Schmitt ist mit seiner Theorie geschichtlich gescheitert, nicht zuletzt darum, weil er in ihr wesentliche Prämissen des Gegners übernommen hatte. Für Schmitt wie für den Marxismus ist Verwirklichung des Politischen identisch mit Herrschaft. Für Schmitt wie für den Marxismus gründet der Staat in einer nur gesellschaftlich zu definierenden Homogenität, die er als Staat repräsentiert.
»Die demokratische Gleichheit ist wesentlich Gleichartigkeit, und zwar Gleichartigkeit des Volkes. Der zentrale Begriff der Demokratie ist Volk und nicht Menschheit. Es gibt, wenn Demokratie überhaupt eine politische Form haben soll, nur eine Volks- und keine Menschheitsdemokratie. Auch der Begriff der Klasse kann den Begriff des Volkes für die Demokratie nicht ersetzen. Solange Klasse ein rein ökonomischer Begriff auf rein ökonomischer Grundlage ist, begründet er keine substantielle Homogenität. Wird die Klasse zur Grundlage einer Kampf Organisation und begründet sie eine echte Freund- und Feindgruppierung, so ist Klasse kein rein ökonomischer Begriff, weil eine wirklich kämpfende Klasse nicht mehr eine wesentlich ökonomische, sondern eine politische Größe ist. Gelingt es ihr, den Staat zu beherrschen, so wird die Klasse zum Volk dieses Staates. Der demokratische Begriff des Volkes bleibt immer bestehen und enthält einen Gegensatz sowohl zum Begriff der Menschheit wie auch zum Begriff der Klasse.«[45]

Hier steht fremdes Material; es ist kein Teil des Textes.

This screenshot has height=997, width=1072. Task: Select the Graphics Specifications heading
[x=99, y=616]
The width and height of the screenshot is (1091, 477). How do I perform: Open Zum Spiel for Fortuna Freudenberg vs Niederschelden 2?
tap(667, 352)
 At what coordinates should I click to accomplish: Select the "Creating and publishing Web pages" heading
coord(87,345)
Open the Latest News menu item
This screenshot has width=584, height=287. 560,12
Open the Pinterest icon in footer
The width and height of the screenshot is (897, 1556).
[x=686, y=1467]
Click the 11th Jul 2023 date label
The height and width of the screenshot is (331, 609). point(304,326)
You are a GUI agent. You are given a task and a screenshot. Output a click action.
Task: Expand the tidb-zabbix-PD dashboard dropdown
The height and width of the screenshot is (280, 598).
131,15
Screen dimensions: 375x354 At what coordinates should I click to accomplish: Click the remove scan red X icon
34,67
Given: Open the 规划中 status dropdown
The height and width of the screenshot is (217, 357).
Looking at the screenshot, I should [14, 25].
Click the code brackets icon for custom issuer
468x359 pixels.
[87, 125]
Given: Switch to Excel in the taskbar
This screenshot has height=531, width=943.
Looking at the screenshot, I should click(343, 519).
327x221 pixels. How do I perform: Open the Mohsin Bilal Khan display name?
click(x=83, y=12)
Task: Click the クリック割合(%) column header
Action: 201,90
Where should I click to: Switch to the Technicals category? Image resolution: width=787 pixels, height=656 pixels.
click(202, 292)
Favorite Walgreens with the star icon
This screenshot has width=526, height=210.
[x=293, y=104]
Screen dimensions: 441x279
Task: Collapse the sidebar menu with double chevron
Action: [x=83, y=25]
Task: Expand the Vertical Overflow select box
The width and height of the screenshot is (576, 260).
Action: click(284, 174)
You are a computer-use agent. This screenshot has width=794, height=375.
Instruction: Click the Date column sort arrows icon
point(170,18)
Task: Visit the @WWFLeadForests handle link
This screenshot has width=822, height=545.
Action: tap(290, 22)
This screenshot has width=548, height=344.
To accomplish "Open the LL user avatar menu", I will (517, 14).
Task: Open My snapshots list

Die Bestimmungen der vorstaatlichen Bedingungen einer politischen Demokratie als Identität und Homogenität des Volkes sind solche bloßer Faktizität. Die Rettung der Substanz politischer Einheit durch die Kategorie der Dezision mußte sich dann als illusionär erweisen, wenn die faktischen Bedingungen einer Demokratie, wie sie Schmitt formuliert hatte, nämlich Identität und Homogenität, nicht mehr gegeben waren. Die Option für den Kommunismus wäre von den juristischen Voraussetzungen Carl Schmitts aus genauso konsequent gewesen wie die für den Faschismus: wenn es dem einen oder dem anderen gelungen wäre, die durch den Bürgerkrieg aufgelöste Identität und Homogenität des Volkes wiederherzustellen. Die in der Indifferenz gegenüber einer solchen geschichtlich fundamentalen Alternative sich aussprechende Neutralität machte einst die Größe des Juristen in der modernen, noch liberalen Welt aus. Was Carl Schmitt mit seiner These von der prinzipiell gesellschaftlich unabhängigen Konstitution des Politischen klarzumachen und durchzusetzen sich bemühte, ist die in keine gesellschaftlich-homogene Bedürfnisnatur aufzuhebende Subjektivität des einzelnen, mit welcher Freiheit selbst geschichtlich untergehen würde. Der immanente Widerspruch der Schmittschen Theorie besteht darin, daß er zwar die gesellschaftlich unabhängige Begründung des Staates forderte, aber keine anderen als formale oder rein ungeschichtlich anthropologische Bedingungen beizubringen vermochte. Der Kampf Carl Schmitts gegen formale Neutralisierung und gegen die Überwältigung des geschichtlich-substantiellen Staates durch die brutale Faktizität mußte scheitern, weil das, wogegen er sich wandte, seiner Theorie selbst immanent war. In der gegenwärtigen Form einer Alternative von perennierendem Terror einerseits und der Notwendigkeit einer Neubegründung des Prinzips formaler Rechtsgleichheit andererseits kehrt, wenn auch in modifizierter Form, das Schmittsche Grundproblem ebenso wieder wie in dem Weltbürgerkrieg der Gegenwart der konfessionelle am Beginn der Neuzeit.